Last Updated on July 30, 2021
UK cult filmmaker Pete Walker comes to Miskatonic LA
Miskatonic is proud to present an evening in conversation with the great British horror and sexploitation director Pete Walker.
Starting out in softcore sex shorts in the 1960s before turning to features in 1968 with films like THE BIG SWITCH, SCHOOL OF SEX and his breakthrough, COOL IT CAROL! in 1969, Walker then self-financed a decade of brilliant horror and terror films including DIE SCREAMING MARIANNE (1971), THE FLESH AND BLOOD SHOW (1972), HOUSE OF WHIPCORD (1974), FRIGHTMARE (1974), THE CONFESSIONAL (1976), SCHIZO (1976), THE COMEBACK (1978) and HOUSE OF THE LONG SHADOWS (1983), with the odd sexploitation film still peppered in, such as TIFFANY JONES (1973) and HOME BEFORE MIDNIGHT (1979).
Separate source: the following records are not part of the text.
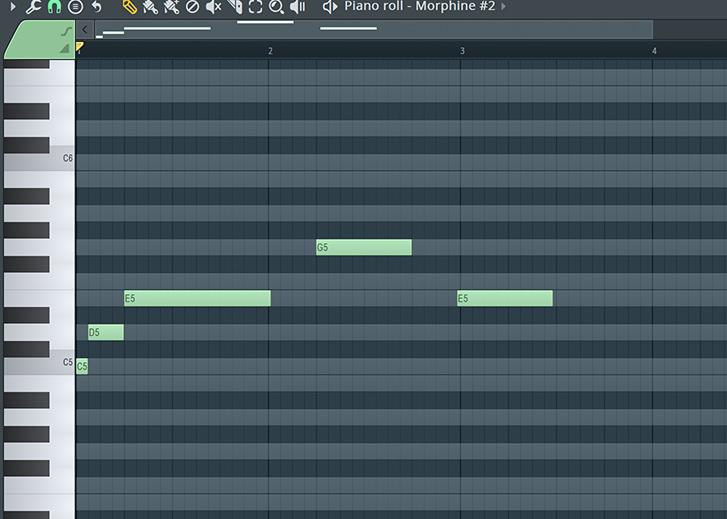Viewport: 727px width, 519px height.
Task: Select the Paint brush tool
Action: pos(150,7)
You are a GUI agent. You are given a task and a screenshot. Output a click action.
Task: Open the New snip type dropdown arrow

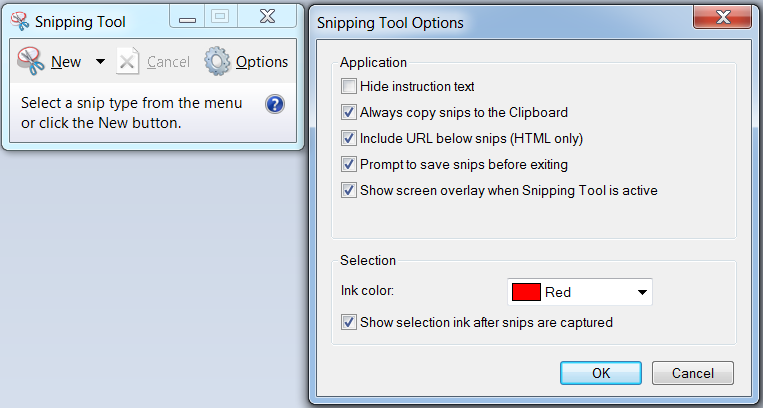(x=100, y=62)

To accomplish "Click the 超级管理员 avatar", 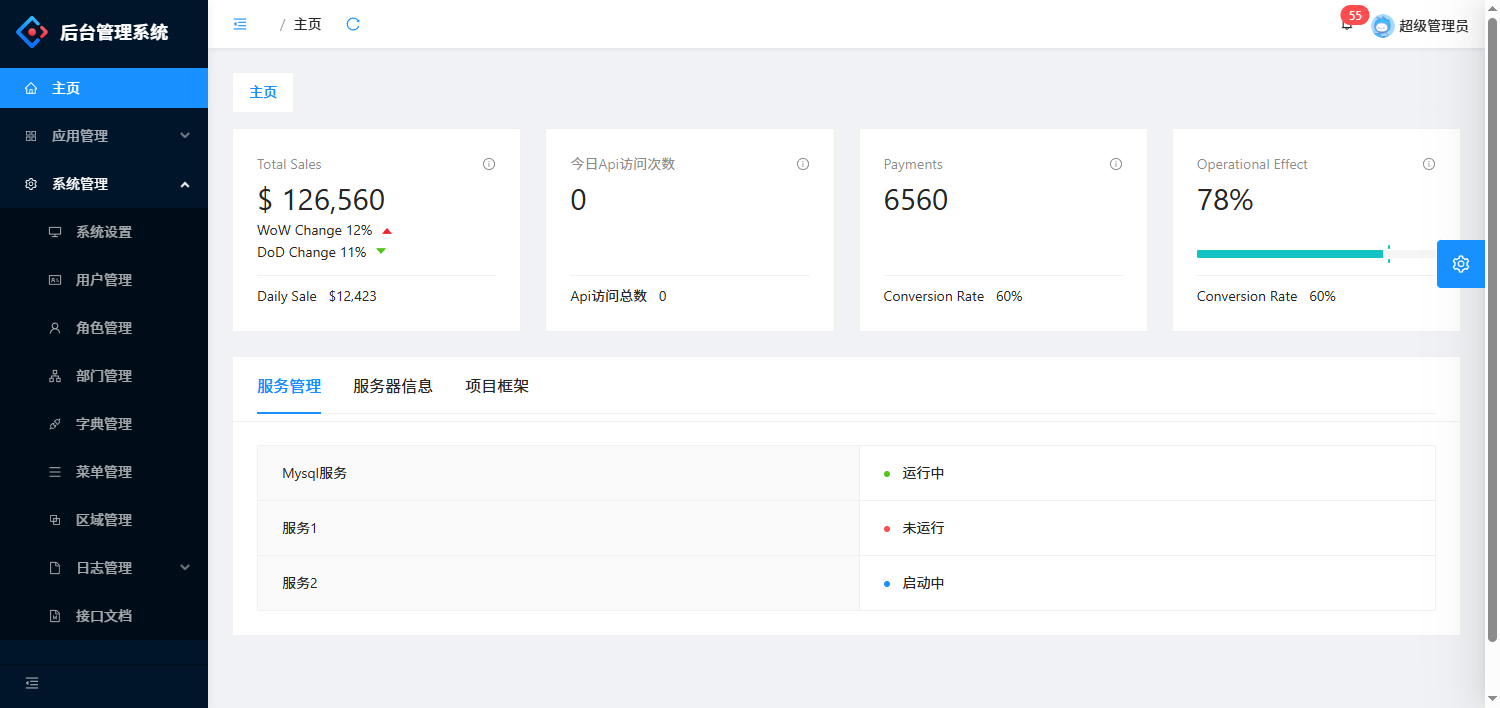I will tap(1382, 26).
Walker’s work was often critically reviled in its day – even while being immensely successful commercially – although some astute critics did note their sophisticated subtexts, often dealing with double lives and the sadism of conservative authority figures who dole out various degrees of punishment to their younger, less repressed counterparts, who they see as vulgar or sinful. Thanks to the combination of enthusiastic British horror journalists and zine writers, the FAB Press release of Steve Chibnail’s book Making Mischief: the Cult Films of Pete Walker in 1998, and the reissue of several of Walker’s films by Anchor Bay in 2005, and more recently on horror streaming service Shudder, he has thankfully staked his place in the horror pantheon.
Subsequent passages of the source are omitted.